A quick search at RSeek reveals that R has packages

bindata
binarySimCLF

to do this.

The brute force solution is to express the constraints of the problem as a linear program with 2^N variables pr(w) where w ranges over all binary strings of length N. First the constraint that pr be a probability distribution:

for all w: 0 <= pr(w) <= 1
sum_w pr(w) = 1

Second, the constraint that the expectation of each variable be p:

for all i: sum_{w such that w[i] = 1} pr(w) = p

Third, the covariance constraints:

for all i < j: sum_{w such that w[i] = w[j] = 1} pr(w) = const * |j - i|^alpha - p^2

This is very slow, but a cursory literature search turned up nothing better. If you decide to implement it, here are some LP solvers with Python bindings: http://wiki.python.org/moin/NumericAndScientific/Libraries

Express the distribution x_i as a linear combination of some independent basis distributions f_j: x_i = a_i1f₁ + a_i2f₂ + ... . Let us constrain f_j to be independent variables uniformly distributed in 0..1 or in {0,1} (discrete). Let us now express everything we know in matrix form:

Let X be the vector (x1, x2, .., xn)
Let A be the matrix (a_ij) of dimension (k,n) (n rows, k columns)
Let F be the vector (f1, f2, .., fk) 
Let P be the vector (p1, p2, .., pn)
Let R be the matrix (E[x_i,x_j]) for i,j=1..n
Definition of the X distribution: X = A * F
Constraint on the mean of individual X variables: P = A * (1 ..k times.. 1)
Correlation constraint: AT*A = 3R or 2R in the discrete case (because E[x_i x_j] = 
  E[(a_i1*f_1 + a_i2*f_2 + ...)*(a_j1*f_1 + a_j2*f_2 + ...)] =
  E[sum over p,q: a_ip*f_p*a_jq*f_q] = (since for p/=q holds E[f_p*f_q]=0)
  E[sum over p: a_ip*a_jp*f_p^2] =
  sum over p: a_ip*a_jp*E[f_p^2] = (since E[f_p^2] = 1/3 or 1/2 for the discrete case)
  sum over p: 1/3 or 1/2*a_ip*a_jp
And the vector consisting of those sums over p: a_ip*a_jp is precisely AT*A.
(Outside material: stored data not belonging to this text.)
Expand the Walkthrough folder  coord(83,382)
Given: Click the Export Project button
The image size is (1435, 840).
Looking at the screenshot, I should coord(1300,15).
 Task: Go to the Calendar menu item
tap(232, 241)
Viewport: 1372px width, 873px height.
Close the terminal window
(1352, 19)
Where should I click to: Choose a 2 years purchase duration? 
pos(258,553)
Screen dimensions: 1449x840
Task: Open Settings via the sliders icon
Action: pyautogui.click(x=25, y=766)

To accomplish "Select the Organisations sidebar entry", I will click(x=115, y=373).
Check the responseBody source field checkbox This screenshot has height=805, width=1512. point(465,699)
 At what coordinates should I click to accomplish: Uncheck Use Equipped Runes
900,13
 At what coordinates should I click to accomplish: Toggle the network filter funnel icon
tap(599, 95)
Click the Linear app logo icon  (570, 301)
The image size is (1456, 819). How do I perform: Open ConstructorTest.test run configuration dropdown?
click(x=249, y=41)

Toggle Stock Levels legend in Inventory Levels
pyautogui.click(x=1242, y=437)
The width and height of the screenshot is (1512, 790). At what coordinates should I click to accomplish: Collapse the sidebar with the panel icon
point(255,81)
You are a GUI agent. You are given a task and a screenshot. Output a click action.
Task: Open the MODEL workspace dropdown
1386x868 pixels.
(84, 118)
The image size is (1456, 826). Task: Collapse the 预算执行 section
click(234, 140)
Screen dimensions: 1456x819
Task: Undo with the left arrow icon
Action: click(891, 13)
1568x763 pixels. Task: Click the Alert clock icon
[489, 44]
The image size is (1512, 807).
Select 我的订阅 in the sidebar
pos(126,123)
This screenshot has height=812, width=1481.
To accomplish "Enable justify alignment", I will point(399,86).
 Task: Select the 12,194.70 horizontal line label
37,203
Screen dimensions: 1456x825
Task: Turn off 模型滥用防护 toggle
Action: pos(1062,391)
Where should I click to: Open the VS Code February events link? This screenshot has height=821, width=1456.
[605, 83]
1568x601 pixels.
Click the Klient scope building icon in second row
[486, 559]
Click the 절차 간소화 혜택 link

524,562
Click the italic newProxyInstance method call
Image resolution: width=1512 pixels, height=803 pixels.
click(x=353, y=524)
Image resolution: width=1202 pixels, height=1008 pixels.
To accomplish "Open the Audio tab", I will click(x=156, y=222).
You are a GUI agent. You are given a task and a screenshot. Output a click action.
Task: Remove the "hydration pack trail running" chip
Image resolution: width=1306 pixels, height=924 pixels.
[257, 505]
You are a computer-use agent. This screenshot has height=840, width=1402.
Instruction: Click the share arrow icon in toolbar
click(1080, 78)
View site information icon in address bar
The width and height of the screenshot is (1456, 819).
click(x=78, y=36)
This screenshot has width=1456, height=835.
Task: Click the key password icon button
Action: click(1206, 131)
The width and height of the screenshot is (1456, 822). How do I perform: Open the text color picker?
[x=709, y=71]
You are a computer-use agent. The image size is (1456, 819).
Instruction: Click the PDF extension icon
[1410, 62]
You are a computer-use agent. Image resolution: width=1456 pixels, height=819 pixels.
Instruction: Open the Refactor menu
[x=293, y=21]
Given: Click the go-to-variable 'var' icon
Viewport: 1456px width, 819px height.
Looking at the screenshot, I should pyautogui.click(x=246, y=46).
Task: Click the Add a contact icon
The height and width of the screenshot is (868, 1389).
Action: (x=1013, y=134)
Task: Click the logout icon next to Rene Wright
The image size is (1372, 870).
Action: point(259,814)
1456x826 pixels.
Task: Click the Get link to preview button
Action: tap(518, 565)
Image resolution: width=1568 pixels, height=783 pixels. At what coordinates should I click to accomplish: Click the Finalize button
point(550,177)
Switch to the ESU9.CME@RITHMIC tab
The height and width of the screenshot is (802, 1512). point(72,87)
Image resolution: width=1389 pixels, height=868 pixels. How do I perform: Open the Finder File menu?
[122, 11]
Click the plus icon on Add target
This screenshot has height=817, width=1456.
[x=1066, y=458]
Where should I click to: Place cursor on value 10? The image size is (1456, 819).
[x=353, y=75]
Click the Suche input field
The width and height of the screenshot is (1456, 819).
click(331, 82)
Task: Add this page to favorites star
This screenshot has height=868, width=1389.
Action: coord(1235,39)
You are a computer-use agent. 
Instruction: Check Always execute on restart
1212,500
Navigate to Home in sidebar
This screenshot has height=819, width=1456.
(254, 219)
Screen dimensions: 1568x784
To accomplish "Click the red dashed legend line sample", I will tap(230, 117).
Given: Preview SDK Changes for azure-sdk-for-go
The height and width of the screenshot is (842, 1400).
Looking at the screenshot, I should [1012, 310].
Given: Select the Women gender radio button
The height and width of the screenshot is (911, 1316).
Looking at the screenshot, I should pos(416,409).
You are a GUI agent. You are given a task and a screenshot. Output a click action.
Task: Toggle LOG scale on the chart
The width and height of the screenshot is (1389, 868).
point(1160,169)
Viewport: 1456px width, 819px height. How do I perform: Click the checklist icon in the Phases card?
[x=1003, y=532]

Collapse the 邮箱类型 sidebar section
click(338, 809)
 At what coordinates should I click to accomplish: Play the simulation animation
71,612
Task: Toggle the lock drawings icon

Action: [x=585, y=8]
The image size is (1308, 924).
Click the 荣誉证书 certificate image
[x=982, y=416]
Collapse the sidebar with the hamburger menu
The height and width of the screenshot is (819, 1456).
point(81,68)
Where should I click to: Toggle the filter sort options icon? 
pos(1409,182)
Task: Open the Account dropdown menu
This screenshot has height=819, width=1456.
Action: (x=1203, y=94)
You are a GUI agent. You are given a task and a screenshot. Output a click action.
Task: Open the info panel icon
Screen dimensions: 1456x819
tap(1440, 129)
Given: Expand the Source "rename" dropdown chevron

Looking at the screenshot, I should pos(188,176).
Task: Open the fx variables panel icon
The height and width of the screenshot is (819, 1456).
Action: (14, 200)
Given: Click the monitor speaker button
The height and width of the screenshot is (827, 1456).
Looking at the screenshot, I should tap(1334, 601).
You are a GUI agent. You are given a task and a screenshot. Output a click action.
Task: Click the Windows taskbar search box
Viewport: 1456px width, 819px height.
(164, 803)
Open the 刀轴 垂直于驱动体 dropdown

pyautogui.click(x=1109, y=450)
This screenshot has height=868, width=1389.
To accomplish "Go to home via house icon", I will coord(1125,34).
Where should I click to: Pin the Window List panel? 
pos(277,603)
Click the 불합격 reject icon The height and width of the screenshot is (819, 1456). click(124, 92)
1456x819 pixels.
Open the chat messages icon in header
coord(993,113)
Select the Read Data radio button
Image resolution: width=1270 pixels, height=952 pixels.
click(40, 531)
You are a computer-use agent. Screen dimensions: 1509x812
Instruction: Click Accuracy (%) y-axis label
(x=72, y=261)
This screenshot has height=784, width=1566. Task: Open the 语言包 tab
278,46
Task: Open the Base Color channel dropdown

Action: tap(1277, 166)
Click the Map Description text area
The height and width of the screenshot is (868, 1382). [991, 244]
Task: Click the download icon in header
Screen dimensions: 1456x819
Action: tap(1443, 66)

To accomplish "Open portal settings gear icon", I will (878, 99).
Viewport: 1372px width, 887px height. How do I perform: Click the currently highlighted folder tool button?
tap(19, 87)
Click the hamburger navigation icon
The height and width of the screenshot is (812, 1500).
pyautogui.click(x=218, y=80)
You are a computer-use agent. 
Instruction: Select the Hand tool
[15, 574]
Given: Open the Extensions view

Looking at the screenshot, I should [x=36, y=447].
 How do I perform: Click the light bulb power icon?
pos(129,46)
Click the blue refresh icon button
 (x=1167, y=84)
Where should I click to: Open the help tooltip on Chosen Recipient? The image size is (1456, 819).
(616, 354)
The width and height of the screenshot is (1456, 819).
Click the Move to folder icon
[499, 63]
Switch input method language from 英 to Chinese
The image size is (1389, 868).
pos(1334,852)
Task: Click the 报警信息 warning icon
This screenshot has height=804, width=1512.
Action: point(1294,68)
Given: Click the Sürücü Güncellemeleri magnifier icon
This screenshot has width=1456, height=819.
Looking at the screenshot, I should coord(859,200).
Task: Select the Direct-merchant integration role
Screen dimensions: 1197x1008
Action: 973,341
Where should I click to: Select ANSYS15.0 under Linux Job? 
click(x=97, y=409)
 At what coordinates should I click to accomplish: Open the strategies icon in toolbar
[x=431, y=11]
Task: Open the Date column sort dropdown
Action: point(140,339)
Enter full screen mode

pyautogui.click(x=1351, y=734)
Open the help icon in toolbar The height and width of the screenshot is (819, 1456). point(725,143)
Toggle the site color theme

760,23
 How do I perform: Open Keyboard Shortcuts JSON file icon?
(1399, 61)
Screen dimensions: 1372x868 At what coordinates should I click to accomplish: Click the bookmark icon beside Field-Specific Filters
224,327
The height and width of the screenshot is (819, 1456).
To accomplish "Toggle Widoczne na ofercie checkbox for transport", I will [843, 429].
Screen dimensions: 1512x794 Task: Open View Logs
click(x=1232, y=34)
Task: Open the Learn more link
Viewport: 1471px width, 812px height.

Now you need to solve the two equations:

AT*A      = 3R (or 2R in the discrete case)
A*(1...1) = P

Solution of the first equation corresponds to finding the square root of the matrix 3R or 2R. See for example http://en.wikipedia.org/wiki/Cholesky_factorization and generally http://en.wikipedia.org/wiki/Square_root_of_a_matrix . Something also should be done about the second one :)

I ask mathematicians around to correct me, because I may very well have mixed ATA with AAT or done something even more wrong.

To generate a value of x_i as a linear mixture of the basis distributions, use a two-step process: 1) use a uniform random variable to choose one of the basis distributions, weighted with corresponding probability, 2) generate a result using the chosen basis distribution.

Here's an intuitive / experimental approach that seems to work.

If b is an binary r.v., m is the mean of the binary r.v., c is the correlation you want, rand() generates a U(0,1) r.v., and d is the correlated binary r.v. you want:

d = if(rand() < c, b, if(rand() < m , 0, 1))

That is if a uniform r.v. is less than the desired correlation, d = b. Otherwise d = another random binary number.

I ran this 1000 times for a column of 2000 binary r.v.s. with m=.5 and c = .4 and c = .5 The correlation mean was exactly as specified, the distribution appeared to be normal. For a correlation of 0.4 the std deviation of the correlation was 0.02.

Sorry - I can't prove that this works all the time, but you have to admit, it sure is easy.